On Jun 17, 12:16 am, MattLB <mat... at (no spam) angelfire.com> wrote:
On Jun 13, 5:06 pm, Taka <taka0... at (no spam) gmail.com> wrote:
Like our wonderful PUFAs. BTW you forgot oxygen without which iron is
powerless.

Not true. Iron can react with lipid hydroperoxides and others without
the presence of oxygen.

Without oxygen, 1 molecule Fe can oxidize 1 molecule PUFA but if
oxygen is present 1 molecule of Fe can catalyze the oxidation of
thousands of PUFA molecules (of course if you have thousands of O2
molecules).

Well I guess VitC can produce AGEs as well, but most of them are
derived from PUFAs anyway.

I have mentioned previously how sugar and saturated fatty acids (which
are rare in their free form in the body BTW)

Only when insulin levels are high.
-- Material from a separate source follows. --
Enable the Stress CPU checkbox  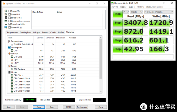click(9, 11)
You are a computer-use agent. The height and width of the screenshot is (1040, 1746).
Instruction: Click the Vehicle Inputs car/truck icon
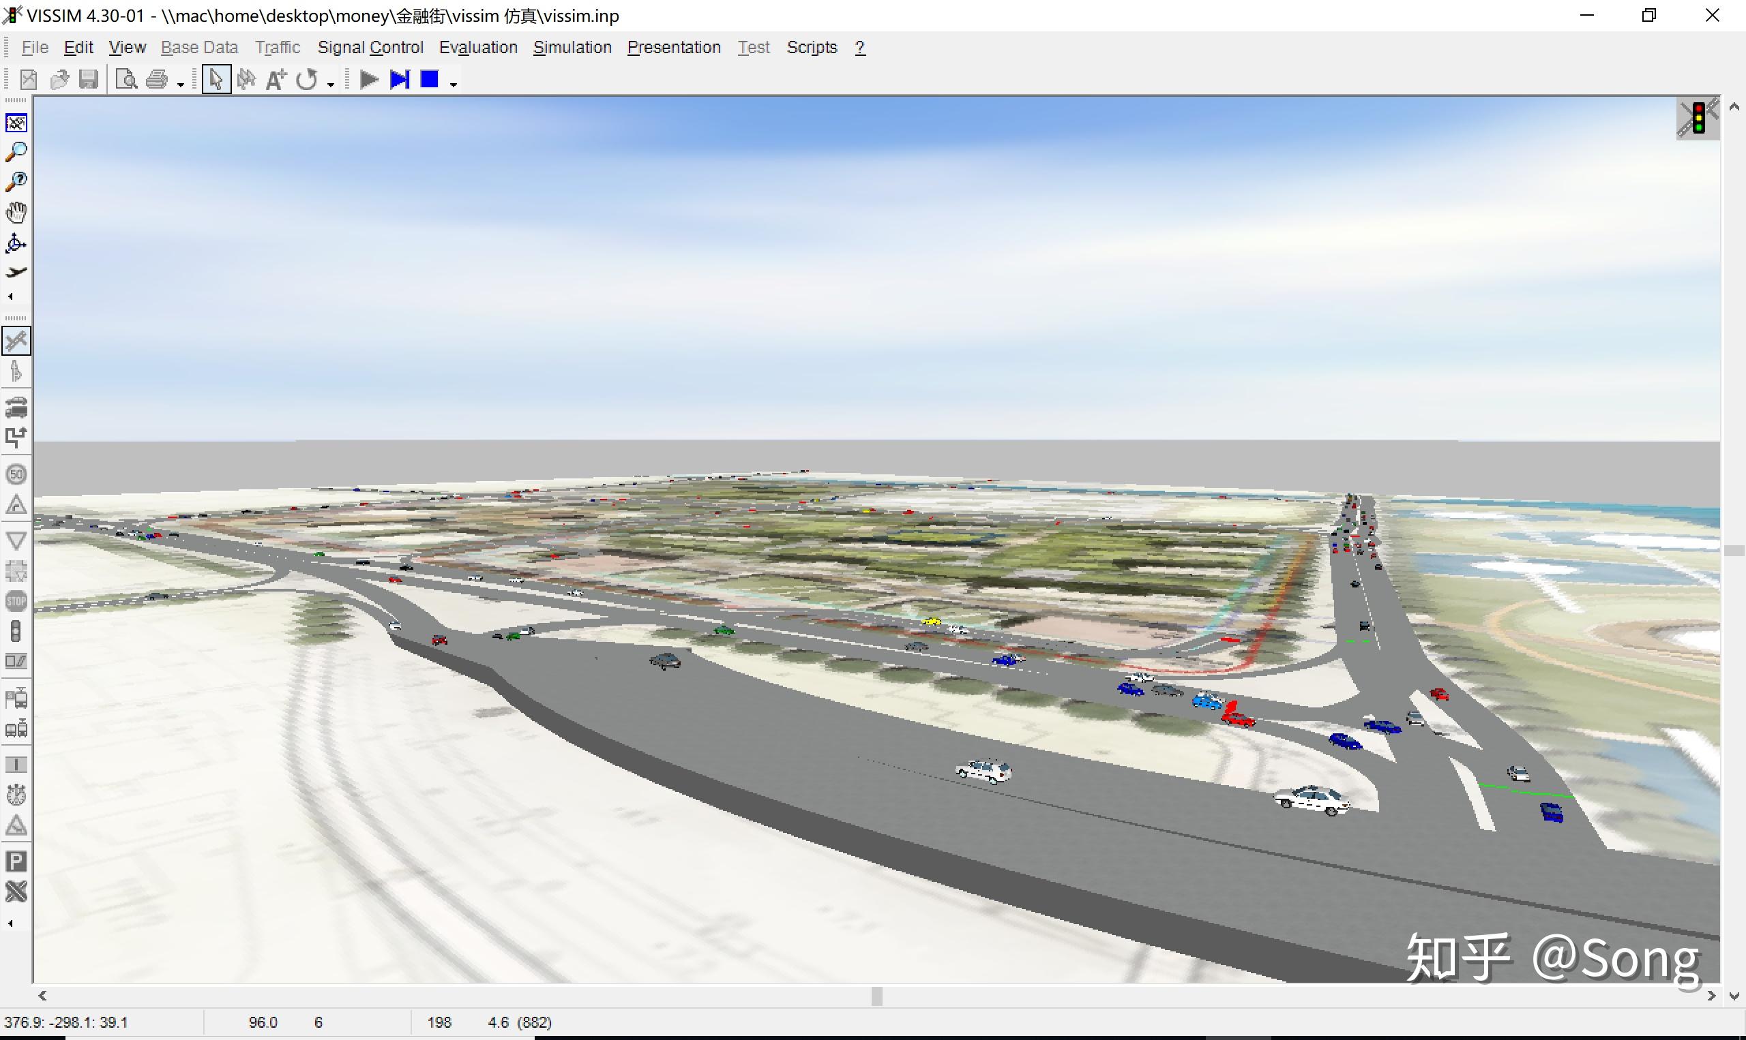pos(16,407)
At other times, especially on low
carb diets, levels of free FA are high.

Never heard of that, triglycerides yes but free FAs floating in the
blood? Perhaps you mean chylomicrons?

Anyway MattLB, to contribute to this thread in a constructive way tell
us what is your idea of the molecular mechanism by which VitC enhances
immunity and fights infections in the body?

Anyway MattLB, to contribute to this thread in a constructive way tell
us what is your idea of the molecular mechanism by which VitC enhances
immunity and fights infections in the body?

That's not what the thread's about so it would be veering off the
topic, even if I had a quick answer for you, which I don't.